▸ **TASK PROMPT**
Word for word, set down every line of the entries below from the line with "[Advertisement] (103, 149)" to the line with "Alkoholfogyasztás (524, 1240)", including both, and no other line.

▸ **EXERCISE DATA**
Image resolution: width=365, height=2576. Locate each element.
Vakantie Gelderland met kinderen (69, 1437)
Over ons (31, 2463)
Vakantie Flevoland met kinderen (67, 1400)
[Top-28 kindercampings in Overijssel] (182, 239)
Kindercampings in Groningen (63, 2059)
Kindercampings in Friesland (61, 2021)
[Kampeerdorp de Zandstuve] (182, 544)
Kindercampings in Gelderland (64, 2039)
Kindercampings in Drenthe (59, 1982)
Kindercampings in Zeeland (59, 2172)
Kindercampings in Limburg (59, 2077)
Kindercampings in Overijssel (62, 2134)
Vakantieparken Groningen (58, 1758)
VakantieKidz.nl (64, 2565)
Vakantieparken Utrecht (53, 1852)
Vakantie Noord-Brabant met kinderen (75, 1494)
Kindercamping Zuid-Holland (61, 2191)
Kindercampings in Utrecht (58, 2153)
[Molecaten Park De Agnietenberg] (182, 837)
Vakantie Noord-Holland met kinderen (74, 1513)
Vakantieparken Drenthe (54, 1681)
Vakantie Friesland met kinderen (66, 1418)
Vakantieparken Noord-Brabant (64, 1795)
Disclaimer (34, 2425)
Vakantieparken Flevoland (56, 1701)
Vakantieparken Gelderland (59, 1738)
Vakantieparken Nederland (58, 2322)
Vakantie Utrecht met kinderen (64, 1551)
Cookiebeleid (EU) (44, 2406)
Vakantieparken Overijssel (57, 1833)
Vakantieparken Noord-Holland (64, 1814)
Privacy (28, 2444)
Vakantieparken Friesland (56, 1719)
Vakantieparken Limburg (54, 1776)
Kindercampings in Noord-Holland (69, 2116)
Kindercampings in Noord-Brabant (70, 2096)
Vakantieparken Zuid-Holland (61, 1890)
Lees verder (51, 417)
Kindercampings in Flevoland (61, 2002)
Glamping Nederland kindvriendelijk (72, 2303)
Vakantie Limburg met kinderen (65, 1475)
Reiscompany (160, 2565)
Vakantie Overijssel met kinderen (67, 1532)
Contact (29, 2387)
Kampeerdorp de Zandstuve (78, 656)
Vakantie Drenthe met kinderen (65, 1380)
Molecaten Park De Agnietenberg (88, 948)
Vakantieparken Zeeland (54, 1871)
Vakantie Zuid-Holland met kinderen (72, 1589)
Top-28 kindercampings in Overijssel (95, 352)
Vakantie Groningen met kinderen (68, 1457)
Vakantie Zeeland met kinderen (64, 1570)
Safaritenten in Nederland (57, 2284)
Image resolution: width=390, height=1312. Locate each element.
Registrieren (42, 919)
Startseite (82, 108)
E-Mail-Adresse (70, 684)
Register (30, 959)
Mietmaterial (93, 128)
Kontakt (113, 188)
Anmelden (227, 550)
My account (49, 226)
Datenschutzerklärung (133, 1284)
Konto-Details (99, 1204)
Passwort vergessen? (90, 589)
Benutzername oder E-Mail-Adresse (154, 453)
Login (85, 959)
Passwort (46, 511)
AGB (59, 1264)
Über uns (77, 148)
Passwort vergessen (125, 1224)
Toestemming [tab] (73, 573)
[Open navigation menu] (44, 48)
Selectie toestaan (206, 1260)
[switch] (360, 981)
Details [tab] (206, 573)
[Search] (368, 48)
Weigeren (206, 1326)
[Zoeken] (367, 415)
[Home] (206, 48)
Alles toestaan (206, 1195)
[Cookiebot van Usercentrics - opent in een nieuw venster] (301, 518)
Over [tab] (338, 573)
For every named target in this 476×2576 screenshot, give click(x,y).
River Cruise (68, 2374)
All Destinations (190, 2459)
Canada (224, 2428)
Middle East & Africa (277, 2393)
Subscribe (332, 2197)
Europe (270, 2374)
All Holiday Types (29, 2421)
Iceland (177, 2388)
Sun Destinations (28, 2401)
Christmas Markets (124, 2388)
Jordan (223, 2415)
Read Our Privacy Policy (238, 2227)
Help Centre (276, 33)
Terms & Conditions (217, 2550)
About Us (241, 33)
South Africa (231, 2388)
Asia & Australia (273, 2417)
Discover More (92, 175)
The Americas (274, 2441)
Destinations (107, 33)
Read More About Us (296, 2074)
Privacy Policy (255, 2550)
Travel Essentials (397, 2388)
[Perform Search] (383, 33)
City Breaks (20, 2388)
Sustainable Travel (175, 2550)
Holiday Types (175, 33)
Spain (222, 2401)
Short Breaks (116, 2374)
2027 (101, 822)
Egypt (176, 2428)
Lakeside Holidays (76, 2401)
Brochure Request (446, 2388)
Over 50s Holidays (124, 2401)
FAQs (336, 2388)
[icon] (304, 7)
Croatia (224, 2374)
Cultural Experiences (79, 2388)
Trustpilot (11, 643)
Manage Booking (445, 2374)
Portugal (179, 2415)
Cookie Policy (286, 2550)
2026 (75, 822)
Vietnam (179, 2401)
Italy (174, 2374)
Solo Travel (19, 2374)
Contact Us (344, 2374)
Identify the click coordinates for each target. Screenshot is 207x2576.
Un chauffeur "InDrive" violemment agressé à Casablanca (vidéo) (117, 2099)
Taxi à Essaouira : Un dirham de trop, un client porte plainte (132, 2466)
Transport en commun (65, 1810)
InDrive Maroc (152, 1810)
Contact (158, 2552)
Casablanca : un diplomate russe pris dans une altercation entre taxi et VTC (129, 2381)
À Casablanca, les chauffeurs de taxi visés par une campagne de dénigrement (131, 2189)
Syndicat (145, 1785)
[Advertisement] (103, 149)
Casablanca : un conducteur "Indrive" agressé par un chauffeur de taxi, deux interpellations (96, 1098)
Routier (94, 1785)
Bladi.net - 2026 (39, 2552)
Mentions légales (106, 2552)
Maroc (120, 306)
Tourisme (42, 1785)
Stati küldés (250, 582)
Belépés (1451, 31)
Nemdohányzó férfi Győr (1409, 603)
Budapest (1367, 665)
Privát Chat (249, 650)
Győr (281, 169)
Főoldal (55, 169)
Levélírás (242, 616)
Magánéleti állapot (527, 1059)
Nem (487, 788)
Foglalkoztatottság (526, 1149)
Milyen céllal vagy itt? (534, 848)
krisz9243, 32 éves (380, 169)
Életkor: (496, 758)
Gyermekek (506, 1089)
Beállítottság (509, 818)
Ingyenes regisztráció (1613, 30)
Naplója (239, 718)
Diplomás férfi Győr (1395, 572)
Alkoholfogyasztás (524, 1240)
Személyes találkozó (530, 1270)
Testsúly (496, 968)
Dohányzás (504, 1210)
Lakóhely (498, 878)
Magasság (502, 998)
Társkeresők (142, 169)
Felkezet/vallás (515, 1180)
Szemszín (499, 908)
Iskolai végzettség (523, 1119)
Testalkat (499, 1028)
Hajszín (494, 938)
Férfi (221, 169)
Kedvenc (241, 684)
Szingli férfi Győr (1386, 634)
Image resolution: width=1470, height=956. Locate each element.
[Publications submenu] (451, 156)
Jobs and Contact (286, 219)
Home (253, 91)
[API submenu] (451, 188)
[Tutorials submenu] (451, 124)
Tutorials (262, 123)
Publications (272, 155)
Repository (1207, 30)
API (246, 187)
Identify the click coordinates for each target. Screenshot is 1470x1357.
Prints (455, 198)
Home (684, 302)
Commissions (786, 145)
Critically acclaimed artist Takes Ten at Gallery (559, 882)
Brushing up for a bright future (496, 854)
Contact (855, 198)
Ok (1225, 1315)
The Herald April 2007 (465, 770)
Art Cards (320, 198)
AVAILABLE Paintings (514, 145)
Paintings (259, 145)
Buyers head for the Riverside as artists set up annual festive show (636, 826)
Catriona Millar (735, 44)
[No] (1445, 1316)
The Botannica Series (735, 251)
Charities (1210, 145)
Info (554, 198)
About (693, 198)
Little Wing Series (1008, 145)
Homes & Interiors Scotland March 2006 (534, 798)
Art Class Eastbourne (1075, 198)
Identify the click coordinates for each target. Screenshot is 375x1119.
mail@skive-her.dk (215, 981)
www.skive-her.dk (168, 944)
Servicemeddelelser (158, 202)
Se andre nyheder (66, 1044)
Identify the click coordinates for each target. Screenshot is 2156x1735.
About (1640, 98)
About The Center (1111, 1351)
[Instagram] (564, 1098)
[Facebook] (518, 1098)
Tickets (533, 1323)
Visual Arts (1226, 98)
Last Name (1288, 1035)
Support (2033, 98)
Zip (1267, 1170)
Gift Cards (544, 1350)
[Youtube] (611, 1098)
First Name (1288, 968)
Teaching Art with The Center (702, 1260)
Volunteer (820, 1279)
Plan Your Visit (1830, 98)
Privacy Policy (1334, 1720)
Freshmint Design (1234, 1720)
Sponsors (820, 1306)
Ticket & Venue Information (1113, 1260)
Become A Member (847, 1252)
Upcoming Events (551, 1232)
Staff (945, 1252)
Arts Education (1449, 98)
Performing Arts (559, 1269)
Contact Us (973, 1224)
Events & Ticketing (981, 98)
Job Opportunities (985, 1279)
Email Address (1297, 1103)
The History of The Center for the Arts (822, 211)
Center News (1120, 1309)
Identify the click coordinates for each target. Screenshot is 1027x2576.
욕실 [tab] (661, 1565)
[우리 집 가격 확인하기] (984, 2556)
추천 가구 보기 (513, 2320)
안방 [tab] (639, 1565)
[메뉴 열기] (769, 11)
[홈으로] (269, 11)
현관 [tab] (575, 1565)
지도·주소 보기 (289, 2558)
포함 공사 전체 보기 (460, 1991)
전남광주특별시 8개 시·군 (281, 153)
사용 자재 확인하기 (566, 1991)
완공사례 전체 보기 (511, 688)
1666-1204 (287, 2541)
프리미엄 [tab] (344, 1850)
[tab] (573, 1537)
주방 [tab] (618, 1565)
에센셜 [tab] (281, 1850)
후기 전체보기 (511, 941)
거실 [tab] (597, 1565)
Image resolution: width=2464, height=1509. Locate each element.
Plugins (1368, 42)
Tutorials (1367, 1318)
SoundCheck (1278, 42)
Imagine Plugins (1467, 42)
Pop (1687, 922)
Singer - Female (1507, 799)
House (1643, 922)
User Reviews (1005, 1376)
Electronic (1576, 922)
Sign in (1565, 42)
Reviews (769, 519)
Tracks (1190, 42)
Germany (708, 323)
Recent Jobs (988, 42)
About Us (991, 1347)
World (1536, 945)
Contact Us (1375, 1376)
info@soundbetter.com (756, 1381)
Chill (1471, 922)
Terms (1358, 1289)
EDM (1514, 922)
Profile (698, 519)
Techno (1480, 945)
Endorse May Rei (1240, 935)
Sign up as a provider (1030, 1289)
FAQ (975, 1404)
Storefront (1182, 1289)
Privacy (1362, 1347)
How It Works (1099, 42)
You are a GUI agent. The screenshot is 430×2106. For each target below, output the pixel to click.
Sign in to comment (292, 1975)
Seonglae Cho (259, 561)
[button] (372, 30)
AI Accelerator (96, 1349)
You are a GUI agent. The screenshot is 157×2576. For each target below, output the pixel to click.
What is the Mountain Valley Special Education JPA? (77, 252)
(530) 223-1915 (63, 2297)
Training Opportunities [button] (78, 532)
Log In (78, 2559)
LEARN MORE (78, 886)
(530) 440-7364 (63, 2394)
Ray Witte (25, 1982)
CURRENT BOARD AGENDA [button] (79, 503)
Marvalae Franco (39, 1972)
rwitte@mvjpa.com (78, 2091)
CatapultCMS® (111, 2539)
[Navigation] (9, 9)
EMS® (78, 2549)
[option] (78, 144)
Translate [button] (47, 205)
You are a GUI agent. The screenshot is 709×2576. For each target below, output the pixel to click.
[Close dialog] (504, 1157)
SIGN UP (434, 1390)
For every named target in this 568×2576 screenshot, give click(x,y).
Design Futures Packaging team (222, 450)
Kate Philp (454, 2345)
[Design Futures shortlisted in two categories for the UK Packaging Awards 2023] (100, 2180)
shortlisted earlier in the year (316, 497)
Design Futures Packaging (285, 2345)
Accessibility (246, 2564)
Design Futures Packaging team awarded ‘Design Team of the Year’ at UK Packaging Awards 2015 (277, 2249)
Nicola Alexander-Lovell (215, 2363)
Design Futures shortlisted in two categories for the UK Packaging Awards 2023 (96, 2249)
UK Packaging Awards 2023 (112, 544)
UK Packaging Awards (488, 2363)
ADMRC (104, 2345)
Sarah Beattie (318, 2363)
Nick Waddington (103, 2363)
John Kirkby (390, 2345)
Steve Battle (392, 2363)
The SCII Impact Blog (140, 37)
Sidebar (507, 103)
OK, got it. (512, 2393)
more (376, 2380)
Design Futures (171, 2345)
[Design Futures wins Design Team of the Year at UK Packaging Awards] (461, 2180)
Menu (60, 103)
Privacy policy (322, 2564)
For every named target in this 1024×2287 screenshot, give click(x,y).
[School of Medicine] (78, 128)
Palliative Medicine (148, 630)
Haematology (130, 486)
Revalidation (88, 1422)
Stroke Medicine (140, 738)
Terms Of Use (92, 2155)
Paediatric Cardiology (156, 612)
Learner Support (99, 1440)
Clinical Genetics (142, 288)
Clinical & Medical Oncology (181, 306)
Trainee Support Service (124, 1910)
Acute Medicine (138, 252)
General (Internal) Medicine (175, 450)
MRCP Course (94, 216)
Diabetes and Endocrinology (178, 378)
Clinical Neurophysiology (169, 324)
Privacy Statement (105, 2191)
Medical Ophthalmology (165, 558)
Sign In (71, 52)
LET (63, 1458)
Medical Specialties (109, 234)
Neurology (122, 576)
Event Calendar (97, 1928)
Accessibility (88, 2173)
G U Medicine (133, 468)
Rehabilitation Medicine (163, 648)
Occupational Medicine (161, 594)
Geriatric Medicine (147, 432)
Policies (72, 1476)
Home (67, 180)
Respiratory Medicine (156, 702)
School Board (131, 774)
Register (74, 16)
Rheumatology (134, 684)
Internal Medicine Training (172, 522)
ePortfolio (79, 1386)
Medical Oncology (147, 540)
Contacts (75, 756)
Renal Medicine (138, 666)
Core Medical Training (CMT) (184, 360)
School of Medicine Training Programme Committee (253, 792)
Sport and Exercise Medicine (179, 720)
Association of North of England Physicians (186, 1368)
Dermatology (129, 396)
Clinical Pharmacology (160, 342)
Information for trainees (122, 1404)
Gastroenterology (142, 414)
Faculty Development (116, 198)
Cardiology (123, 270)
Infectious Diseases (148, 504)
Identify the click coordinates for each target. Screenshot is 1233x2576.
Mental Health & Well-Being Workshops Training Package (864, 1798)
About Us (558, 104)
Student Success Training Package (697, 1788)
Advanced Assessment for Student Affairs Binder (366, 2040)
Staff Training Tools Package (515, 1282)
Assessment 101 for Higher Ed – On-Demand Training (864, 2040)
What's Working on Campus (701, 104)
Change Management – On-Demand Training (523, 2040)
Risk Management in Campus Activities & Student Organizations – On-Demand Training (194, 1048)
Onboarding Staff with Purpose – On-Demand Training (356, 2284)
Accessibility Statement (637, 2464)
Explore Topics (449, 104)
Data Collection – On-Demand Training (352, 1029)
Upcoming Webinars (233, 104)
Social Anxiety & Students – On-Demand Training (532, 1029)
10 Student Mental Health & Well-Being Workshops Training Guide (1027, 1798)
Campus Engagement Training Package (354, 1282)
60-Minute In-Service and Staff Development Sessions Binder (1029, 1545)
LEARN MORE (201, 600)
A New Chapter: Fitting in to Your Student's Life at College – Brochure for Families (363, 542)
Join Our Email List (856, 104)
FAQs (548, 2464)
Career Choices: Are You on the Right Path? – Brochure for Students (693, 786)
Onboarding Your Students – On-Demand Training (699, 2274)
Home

▸ **SOLVED EXERCISE**
[Advertisement] (103, 149)
Casablanca : un conducteur "Indrive" agressé par un chauffeur de taxi, deux interpellations (96, 1098)
Routier (94, 1785)
Bladi.net - 2026 (39, 2552)
Mentions légales (106, 2552)
Maroc (120, 306)
Tourisme (42, 1785)
Stati küldés (250, 582)
Belépés (1451, 31)
Nemdohányzó férfi Győr (1409, 603)
Budapest (1367, 665)
Privát Chat (249, 650)
Győr (281, 169)
Főoldal (55, 169)
Levélírás (242, 616)
Magánéleti állapot (527, 1059)
Nem (487, 788)
Foglalkoztatottság (526, 1149)
Milyen céllal vagy itt? (534, 848)
krisz9243, 32 éves (380, 169)
Életkor: (496, 758)
Gyermekek (506, 1089)
Beállítottság (509, 818)
Ingyenes regisztráció (1613, 30)
Naplója (239, 718)
Diplomás férfi Győr (1395, 572)
Alkoholfogyasztás (524, 1240)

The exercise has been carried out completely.